| Name | BP-1-102 |
| Description | BP-1-102 is an orally active, effective, and specific STAT3 inhibitor that binds Stat3 (Kd: 504 nM), blocks Stat3-phosphotyrosine (pTyr) peptide interactions and Stat3 activation (4-6.8 μM), and selectively inhibits the migration, survival, growth, and invasion of Stat3-dependent tumor cells. The BP-1-102-mediated inhibition of aberrantly active Stat3 in tumor cells suppresses the expression of [c-Myc, Bcl-xL, Cyclin D1, Survivin, and VEGF]. |
| Cell Research | Proliferating cells in 6- or 96-well plates are treated once with 0–30 μM BP-1-102 for 24 h or with 10 μM BP-1-102 for up to 96 h. Viable cells are counted by trypan blue exclusion/phase-contrast microscopy or assessed by a CyQUANT Cell Proliferation Kit.(Only for Reference) |
| Kinase Assay | Kinase targets are tested with biochemical enzymatic kinase assays using the SelectScreen Kinase Profiling Service to determine IC50 values. The compounds (XMD8-87) are assayed at 10 concentrations (3-fold serial dilutions starting from 1 μM) at an ATP concentration equal to the ATP Km[1]. |
| In vitro | BP-1-102 binds Stat3 with an affinity (KD) of 504 nM, inhibits Stat3-phospho-tyrosine (pTyr) peptide interactions and Stat3 activation at 4-6.8 μM, and selectively inhibits the growth, survival, migration, and invasion of Stat3-dependent tumor cells. BP-1-102-mediated inhibition of aberrant Stat3 in tumor cells suppresses the expression of c-Myc, Cyclin D1, Bcl-xL, Survivin, VEGF, and Krüppel-like factor 8, a Stat3 target gene promoting breast tumor cell migration and invasion.
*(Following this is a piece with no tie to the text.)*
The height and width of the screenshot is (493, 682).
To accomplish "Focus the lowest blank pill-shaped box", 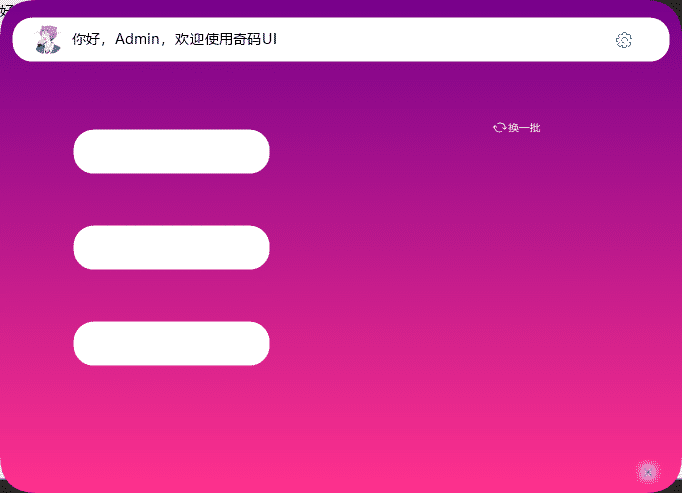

Treatment of breast cancer cells with BP-1-102 also blocks Stat3–NF-κB cross-talk, the release of several cytokines, and the phosphorylation of focal adhesion kinase and paxillin, while enhancing E-cadherin expression. BP-1-102 inhibits Stat3 DNA-binding activity in vitro with an IC50 of 6.8±0.8 μM and preferentially inhibits Stat3-Stat3 over other Stat dimer DNA-binding activities. BP-1-102 exerts minimal or no effect on phospho-Shc, Src, Jak-1/2, Erk1/2, or Akt levels[1]. |
| In vivo | Intravenous or oral gavage delivery of BP-1-102 furnishes micromolar or microgram levels in tumor tissues and inhibits growth of human breast and lung tumor xenografts and modulates Stat3 activity, Stat3 target genes, and soluble factors in vivo. BP-1-102 selectively suppresses growth, survival, malignant transformation, migration, and invasion of malignant cells harboring constitutively active stat3. BP-1-102 is detectable at micromolar concentrations in plasma and in micrograms in tumor tissues[1]. |
| Storage | Powder: -20°C for 3 years | In solvent: -80°C for 1 year | Shipping with blue ice. |
| Solubility Information | Ethanol : < 1 mg/mL (insoluble or slightly soluble)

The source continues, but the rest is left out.